:: Extracted records

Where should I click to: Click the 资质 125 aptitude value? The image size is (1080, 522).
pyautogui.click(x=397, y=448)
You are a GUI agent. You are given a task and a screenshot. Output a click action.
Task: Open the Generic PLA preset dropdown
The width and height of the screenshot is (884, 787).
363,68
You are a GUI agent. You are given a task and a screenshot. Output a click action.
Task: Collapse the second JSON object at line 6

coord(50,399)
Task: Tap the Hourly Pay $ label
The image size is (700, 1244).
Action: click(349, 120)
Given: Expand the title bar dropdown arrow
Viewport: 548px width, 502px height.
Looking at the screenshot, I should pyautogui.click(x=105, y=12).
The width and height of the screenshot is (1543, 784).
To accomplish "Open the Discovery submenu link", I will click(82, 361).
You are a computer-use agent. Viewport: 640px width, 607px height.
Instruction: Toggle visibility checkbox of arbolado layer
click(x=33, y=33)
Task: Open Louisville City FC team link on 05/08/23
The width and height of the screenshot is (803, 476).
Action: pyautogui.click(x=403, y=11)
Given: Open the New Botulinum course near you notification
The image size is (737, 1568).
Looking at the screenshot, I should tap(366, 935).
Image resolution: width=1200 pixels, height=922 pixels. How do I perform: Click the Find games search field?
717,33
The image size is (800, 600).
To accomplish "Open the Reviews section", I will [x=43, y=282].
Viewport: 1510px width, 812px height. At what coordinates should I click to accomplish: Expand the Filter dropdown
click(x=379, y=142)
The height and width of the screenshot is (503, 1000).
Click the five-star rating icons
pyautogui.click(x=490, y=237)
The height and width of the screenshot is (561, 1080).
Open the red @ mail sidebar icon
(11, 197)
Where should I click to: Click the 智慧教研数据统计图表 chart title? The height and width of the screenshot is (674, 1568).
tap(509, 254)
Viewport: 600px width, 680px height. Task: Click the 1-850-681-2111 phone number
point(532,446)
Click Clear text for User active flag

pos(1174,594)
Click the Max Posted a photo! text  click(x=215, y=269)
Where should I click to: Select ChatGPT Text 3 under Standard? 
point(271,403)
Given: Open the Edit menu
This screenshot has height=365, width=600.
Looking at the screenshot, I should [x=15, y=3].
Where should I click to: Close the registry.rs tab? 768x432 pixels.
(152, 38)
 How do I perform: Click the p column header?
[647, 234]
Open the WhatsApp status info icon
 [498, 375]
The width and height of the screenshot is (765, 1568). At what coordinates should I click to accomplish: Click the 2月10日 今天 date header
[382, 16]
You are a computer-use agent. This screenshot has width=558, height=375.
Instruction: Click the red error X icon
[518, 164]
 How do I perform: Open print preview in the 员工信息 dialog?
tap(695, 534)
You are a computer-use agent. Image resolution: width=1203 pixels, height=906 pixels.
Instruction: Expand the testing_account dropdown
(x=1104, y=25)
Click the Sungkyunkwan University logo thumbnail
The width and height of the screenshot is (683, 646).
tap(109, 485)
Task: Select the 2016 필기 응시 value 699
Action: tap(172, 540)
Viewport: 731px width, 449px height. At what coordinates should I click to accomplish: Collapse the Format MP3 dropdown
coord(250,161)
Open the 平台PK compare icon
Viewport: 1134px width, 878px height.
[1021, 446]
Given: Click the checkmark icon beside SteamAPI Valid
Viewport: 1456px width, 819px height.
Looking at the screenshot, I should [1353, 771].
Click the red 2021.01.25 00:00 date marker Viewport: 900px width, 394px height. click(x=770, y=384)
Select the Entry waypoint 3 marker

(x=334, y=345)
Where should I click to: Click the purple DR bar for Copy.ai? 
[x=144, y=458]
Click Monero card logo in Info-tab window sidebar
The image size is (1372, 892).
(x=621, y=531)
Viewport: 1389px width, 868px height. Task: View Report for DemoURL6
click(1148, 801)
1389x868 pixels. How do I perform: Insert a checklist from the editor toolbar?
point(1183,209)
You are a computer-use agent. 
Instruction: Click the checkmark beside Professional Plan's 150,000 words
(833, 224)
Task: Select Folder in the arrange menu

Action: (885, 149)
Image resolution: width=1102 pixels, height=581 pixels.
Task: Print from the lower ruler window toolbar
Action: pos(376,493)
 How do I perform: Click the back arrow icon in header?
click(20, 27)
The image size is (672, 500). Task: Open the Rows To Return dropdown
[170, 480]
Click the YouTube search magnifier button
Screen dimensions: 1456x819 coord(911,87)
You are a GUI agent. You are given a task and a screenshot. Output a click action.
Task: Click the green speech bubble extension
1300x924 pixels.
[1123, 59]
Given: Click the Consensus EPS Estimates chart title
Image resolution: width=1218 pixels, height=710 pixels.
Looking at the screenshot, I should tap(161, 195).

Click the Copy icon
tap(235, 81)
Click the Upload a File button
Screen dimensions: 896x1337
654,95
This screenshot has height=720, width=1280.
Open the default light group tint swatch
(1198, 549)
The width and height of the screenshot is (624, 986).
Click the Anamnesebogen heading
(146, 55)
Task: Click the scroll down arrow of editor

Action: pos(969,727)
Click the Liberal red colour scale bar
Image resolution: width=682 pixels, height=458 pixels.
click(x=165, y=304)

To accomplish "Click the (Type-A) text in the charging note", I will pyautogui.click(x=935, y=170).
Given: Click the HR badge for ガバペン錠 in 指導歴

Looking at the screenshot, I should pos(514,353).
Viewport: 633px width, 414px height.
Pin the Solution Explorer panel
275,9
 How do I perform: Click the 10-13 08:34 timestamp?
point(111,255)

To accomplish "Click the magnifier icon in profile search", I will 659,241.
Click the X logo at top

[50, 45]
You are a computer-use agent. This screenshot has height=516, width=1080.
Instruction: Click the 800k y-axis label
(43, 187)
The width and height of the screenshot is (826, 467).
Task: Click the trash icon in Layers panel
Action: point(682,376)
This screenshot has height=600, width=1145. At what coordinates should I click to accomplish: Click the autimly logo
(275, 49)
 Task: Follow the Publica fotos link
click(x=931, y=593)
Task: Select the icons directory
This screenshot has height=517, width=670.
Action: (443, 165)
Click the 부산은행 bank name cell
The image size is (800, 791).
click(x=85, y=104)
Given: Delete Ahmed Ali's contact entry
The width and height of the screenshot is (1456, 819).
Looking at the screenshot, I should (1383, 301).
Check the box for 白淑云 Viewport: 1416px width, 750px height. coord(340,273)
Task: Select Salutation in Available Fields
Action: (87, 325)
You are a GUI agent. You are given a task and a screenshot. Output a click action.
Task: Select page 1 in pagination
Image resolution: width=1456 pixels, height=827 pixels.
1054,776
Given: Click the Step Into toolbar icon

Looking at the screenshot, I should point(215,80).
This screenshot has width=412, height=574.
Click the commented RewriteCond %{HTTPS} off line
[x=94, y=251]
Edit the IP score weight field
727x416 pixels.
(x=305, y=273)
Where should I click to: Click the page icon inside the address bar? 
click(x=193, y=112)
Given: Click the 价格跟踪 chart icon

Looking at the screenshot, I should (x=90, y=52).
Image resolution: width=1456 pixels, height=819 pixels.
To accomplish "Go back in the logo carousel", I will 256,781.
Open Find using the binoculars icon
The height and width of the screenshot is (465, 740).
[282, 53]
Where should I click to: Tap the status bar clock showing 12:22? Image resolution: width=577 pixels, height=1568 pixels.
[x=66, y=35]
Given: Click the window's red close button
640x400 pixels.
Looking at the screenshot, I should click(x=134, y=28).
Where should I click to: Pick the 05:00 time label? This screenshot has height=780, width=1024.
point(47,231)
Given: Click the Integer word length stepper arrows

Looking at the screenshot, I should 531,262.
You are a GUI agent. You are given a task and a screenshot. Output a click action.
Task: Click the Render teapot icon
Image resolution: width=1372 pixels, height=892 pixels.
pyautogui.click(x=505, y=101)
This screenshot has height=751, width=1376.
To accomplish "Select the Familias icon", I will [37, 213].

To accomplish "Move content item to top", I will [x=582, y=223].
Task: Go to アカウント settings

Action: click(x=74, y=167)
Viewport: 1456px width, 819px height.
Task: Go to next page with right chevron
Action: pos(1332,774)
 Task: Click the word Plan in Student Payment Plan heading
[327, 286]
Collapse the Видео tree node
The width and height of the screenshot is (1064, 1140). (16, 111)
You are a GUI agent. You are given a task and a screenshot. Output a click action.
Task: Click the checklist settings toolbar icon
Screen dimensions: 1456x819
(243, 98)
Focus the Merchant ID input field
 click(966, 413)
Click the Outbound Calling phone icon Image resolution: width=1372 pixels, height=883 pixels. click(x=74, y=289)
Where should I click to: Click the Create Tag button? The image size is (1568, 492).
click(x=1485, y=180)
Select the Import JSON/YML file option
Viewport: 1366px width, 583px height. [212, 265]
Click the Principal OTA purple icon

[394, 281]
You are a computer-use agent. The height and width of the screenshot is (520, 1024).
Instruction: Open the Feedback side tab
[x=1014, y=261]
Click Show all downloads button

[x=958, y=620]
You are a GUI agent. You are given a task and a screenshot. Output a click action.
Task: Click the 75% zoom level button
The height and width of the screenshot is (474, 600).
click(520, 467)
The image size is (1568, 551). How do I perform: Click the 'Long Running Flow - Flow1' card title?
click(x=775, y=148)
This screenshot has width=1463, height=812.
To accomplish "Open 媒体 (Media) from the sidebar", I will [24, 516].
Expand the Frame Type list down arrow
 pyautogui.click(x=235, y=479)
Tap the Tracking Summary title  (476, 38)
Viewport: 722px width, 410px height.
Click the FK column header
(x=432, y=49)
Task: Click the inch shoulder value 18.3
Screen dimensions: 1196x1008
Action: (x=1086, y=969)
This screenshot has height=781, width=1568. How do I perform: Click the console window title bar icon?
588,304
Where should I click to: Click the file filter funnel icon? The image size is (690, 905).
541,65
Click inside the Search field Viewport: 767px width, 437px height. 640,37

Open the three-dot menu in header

::::

Exercise description:
Return every line of the records that contains the string "accomplish". Case counts, so only lines with that exact capitalization qualify.

Full response:
To accomplish "Open the Discovery submenu link", I will click(82, 361).
To accomplish "Open the Reviews section", I will [x=43, y=282].
Viewport: 1510px width, 812px height. At what coordinates should I click to accomplish: Expand the Filter dropdown
The width and height of the screenshot is (765, 1568). At what coordinates should I click to accomplish: Click the 2月10日 今天 date header
Viewport: 731px width, 449px height. At what coordinates should I click to accomplish: Collapse the Format MP3 dropdown
To accomplish "Click the (Type-A) text in the charging note", I will pyautogui.click(x=935, y=170).
To accomplish "Click the magnifier icon in profile search", I will 659,241.
This screenshot has height=600, width=1145. At what coordinates should I click to accomplish: Click the autimly logo
To accomplish "Go back in the logo carousel", I will 256,781.
To accomplish "Select the Familias icon", I will [37, 213].
To accomplish "Move content item to top", I will [x=582, y=223].
To accomplish "Open 媒体 (Media) from the sidebar", I will [24, 516].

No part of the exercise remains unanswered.